TASK DIRECTIONS — Filter the records below for the word "Улуттук". Copy each line that holds it.

Collected data entries:
▶
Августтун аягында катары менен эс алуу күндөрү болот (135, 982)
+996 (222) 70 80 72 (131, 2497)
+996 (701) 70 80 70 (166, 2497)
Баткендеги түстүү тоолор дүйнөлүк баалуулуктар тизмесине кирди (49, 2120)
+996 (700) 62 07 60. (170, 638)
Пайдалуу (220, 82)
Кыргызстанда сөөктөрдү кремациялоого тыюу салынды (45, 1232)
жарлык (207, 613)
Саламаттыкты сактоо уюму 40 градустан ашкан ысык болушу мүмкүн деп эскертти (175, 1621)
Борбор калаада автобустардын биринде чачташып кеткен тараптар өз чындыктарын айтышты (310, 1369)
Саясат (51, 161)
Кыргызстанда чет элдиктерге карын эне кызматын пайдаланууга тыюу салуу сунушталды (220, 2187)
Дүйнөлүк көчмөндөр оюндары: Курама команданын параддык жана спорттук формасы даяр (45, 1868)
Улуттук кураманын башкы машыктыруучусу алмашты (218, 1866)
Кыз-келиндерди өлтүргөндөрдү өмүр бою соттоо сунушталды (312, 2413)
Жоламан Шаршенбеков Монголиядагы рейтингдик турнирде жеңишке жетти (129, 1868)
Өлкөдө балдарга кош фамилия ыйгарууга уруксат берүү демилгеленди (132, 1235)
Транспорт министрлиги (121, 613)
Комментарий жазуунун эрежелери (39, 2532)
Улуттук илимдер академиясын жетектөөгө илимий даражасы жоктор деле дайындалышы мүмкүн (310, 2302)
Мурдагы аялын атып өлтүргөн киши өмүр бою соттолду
◀
RESPONSE AREA —
Улуттук кураманын башкы машыктыруучусу алмашты (218, 1866)
Улуттук илимдер академиясын жетектөөгө илимий даражасы жоктор деле дайындалышы мүмкүн (310, 2302)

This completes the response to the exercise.